■ **What to do**
In the records below, find the line with "You are a computer-use", then retype it and every following line exactly, stopping after the line with "This screenshot has height=347, width=1568.". Leave the pictures out.

■ **Information**

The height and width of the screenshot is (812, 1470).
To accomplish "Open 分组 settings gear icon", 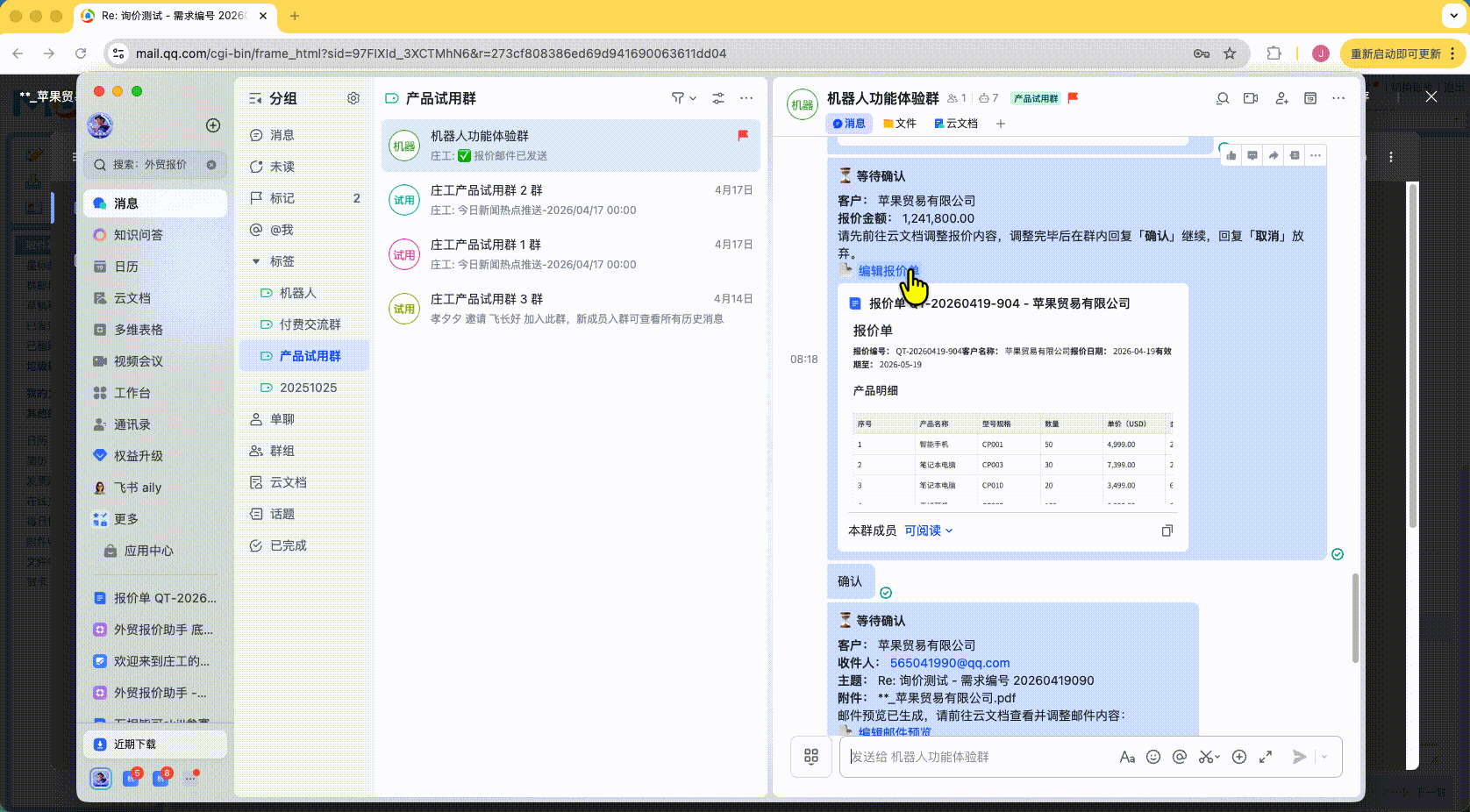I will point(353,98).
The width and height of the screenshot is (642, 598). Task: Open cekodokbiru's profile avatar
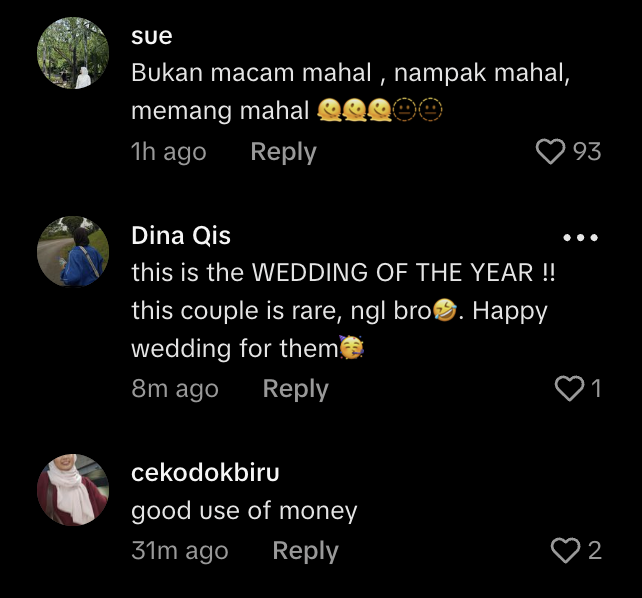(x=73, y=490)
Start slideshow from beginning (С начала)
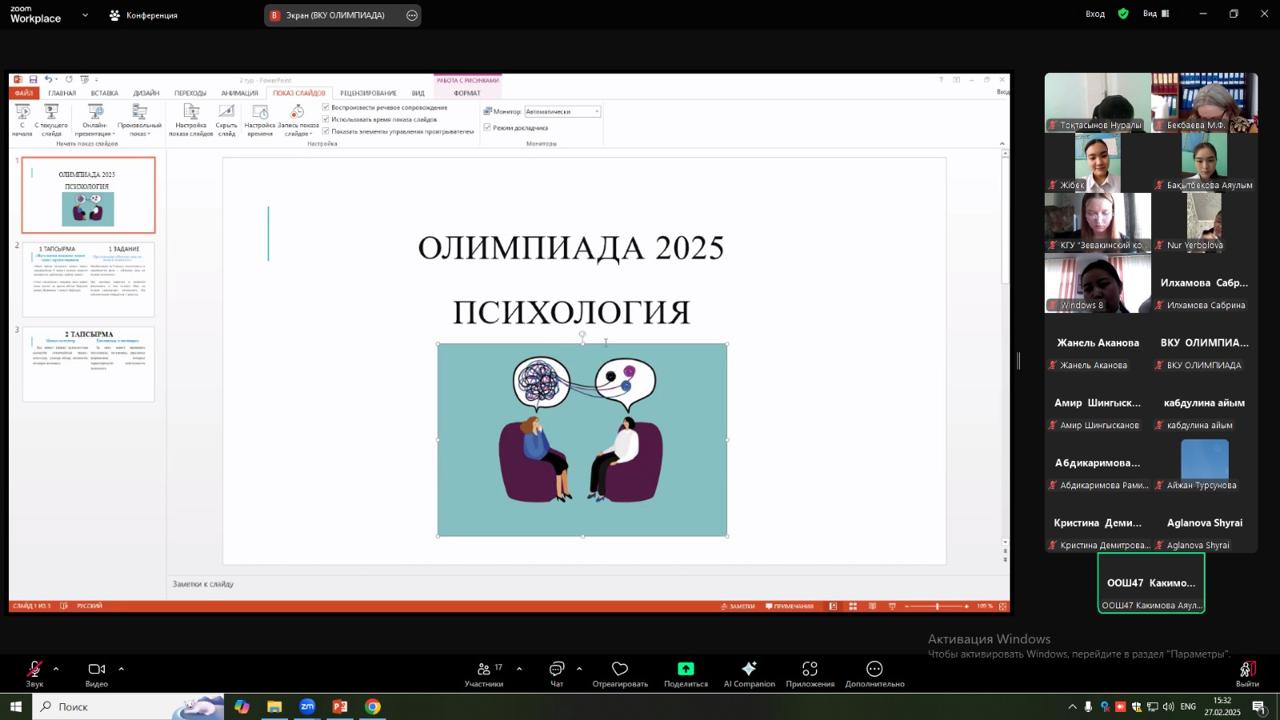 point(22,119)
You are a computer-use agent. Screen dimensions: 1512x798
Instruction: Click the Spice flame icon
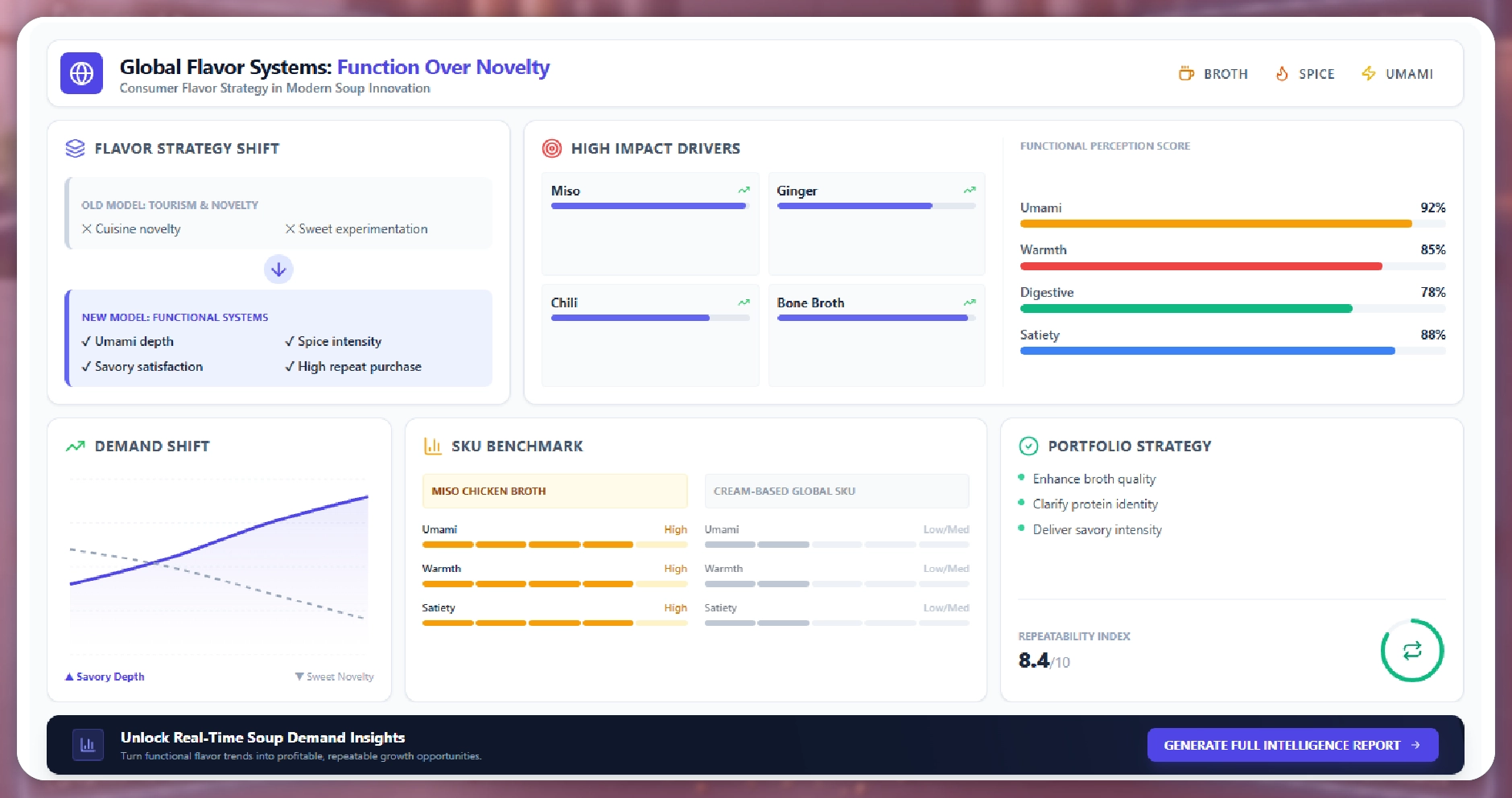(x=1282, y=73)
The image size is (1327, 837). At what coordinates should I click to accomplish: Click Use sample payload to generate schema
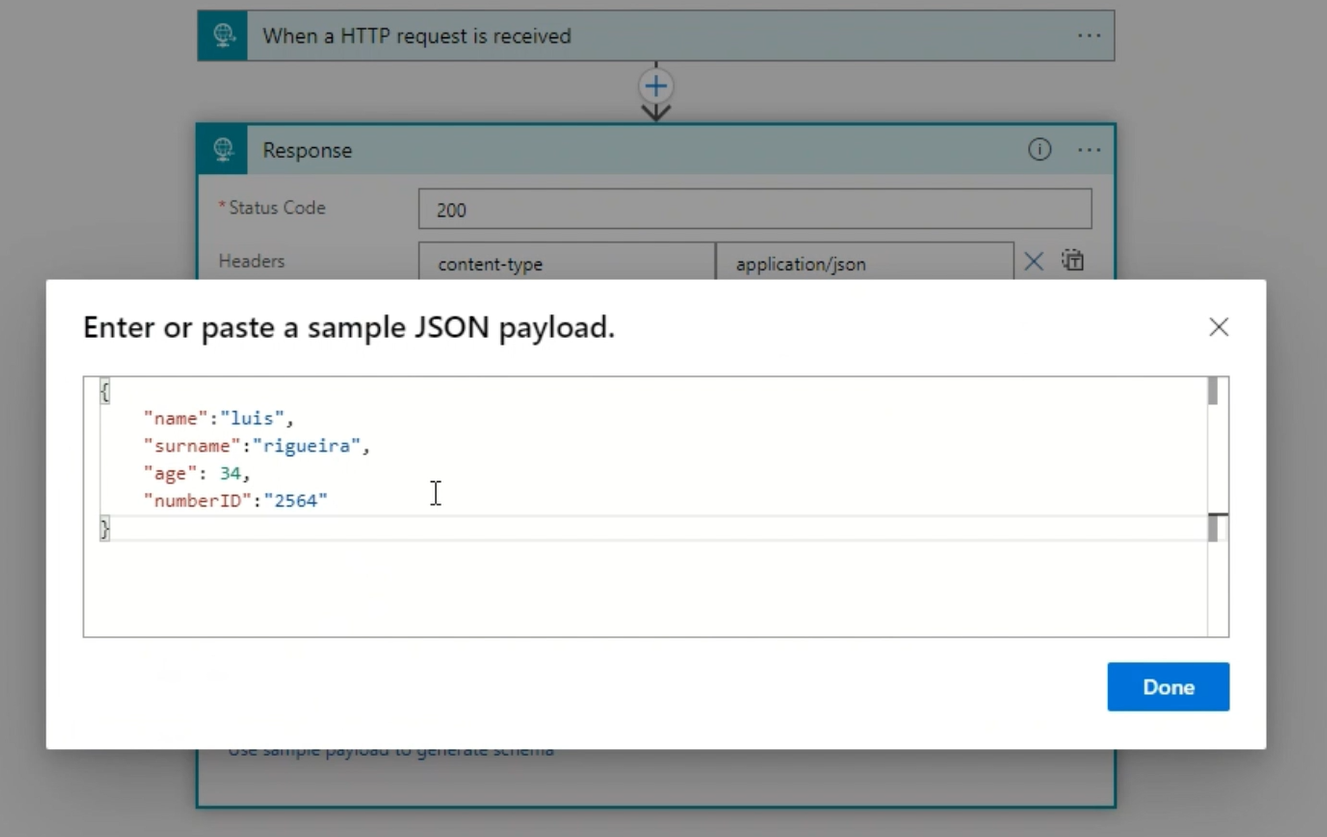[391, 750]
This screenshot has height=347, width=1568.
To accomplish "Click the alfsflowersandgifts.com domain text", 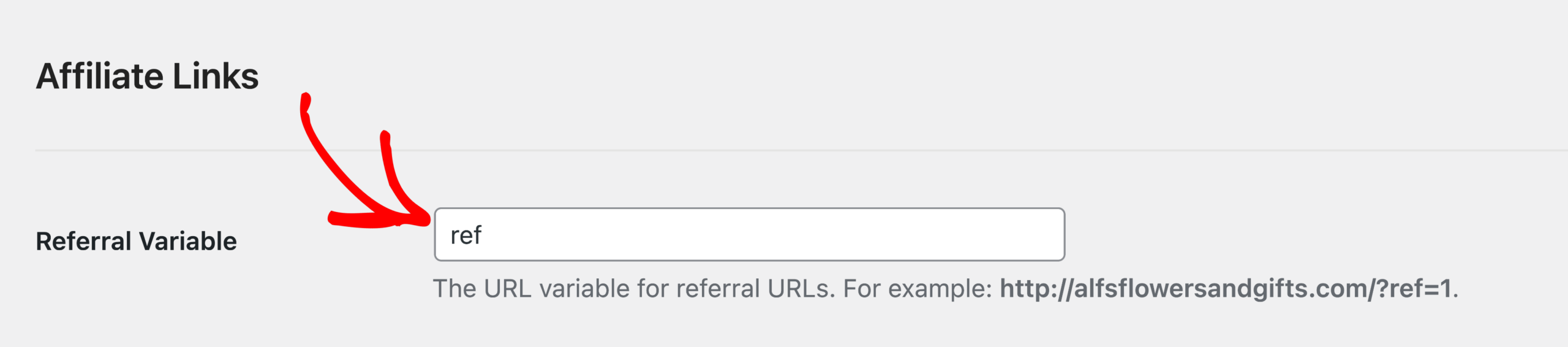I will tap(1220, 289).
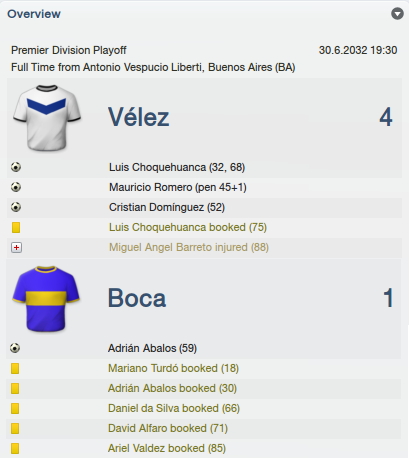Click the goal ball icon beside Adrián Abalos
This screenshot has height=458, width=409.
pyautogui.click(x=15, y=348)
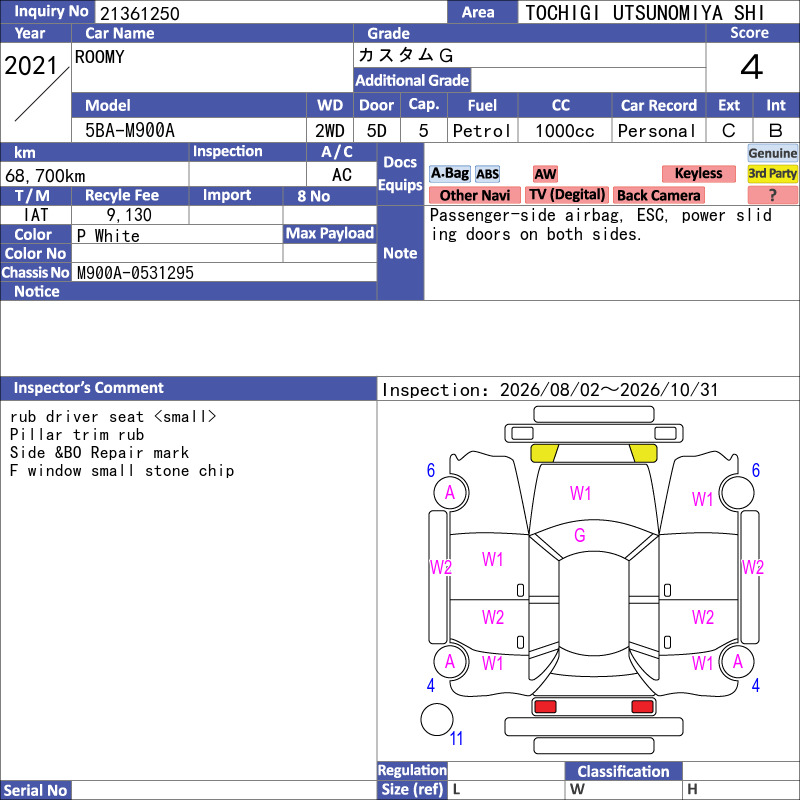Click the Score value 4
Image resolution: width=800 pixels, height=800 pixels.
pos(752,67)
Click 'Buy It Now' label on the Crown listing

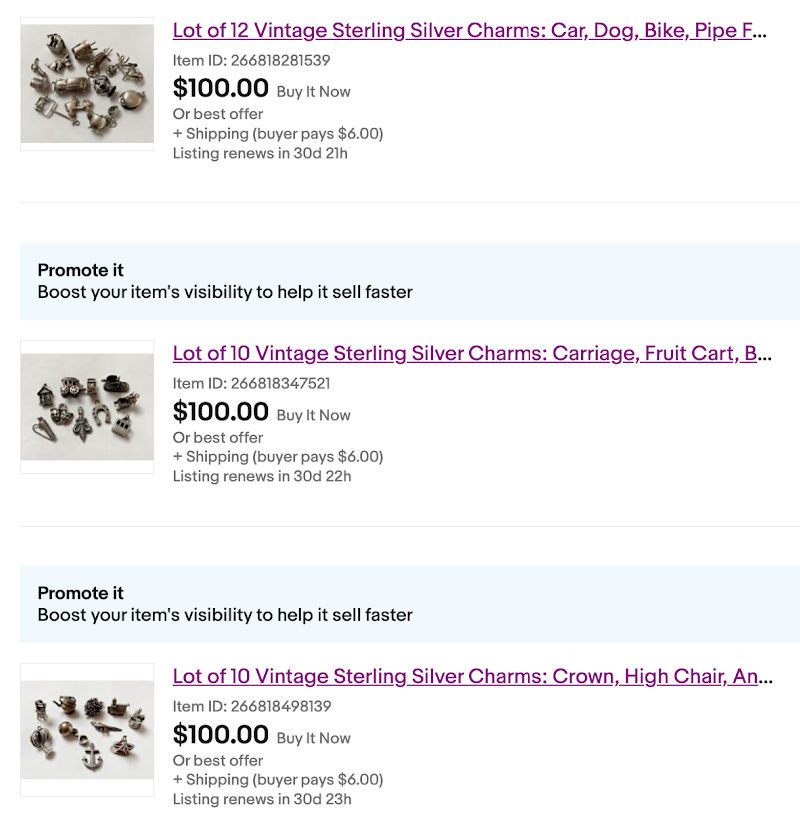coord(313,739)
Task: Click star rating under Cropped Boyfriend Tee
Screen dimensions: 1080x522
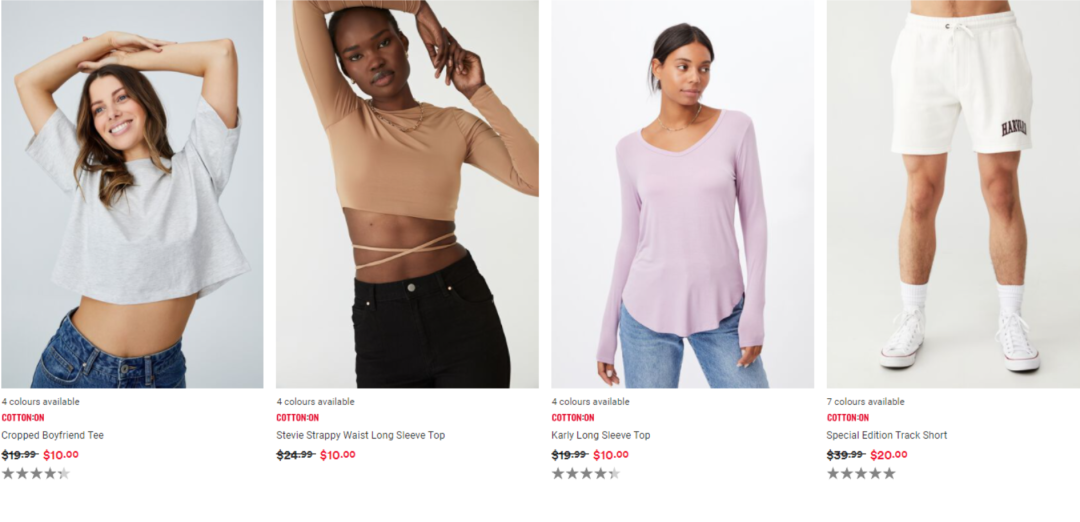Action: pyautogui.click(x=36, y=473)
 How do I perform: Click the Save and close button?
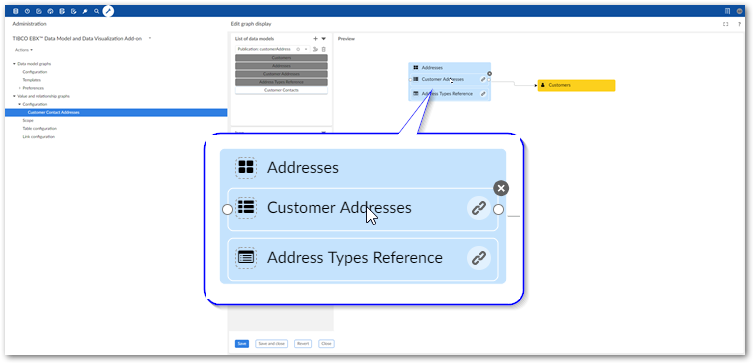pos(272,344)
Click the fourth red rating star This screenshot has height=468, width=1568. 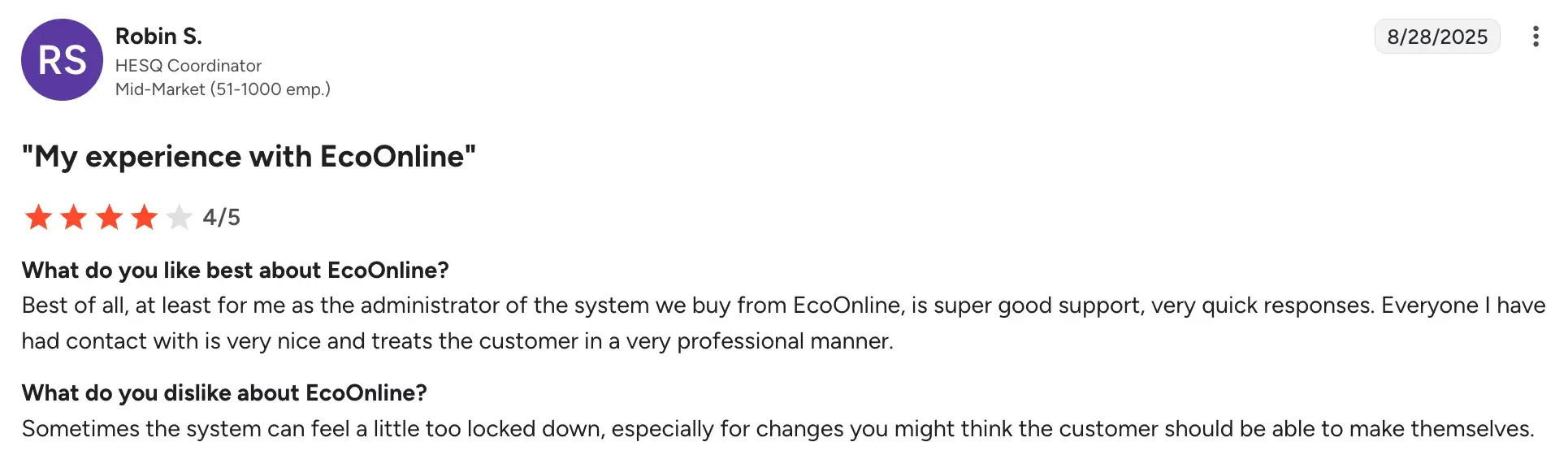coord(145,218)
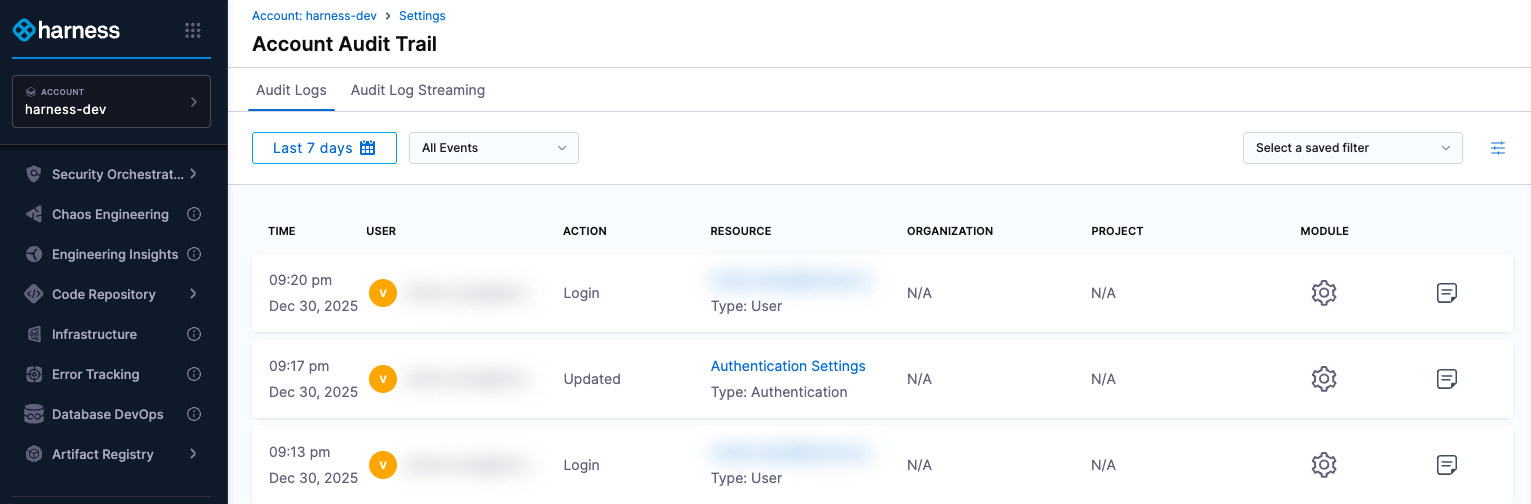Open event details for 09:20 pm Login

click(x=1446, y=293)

■ **Written answer**
You are a computer-use agent. Screen dimensions: 1512x798
Instruction: Click the Spice flame icon
(x=1282, y=73)
The image size is (1327, 837). At what coordinates should I click to accomplish: Click Use sample payload to generate schema
[391, 750]
This screenshot has height=347, width=1568.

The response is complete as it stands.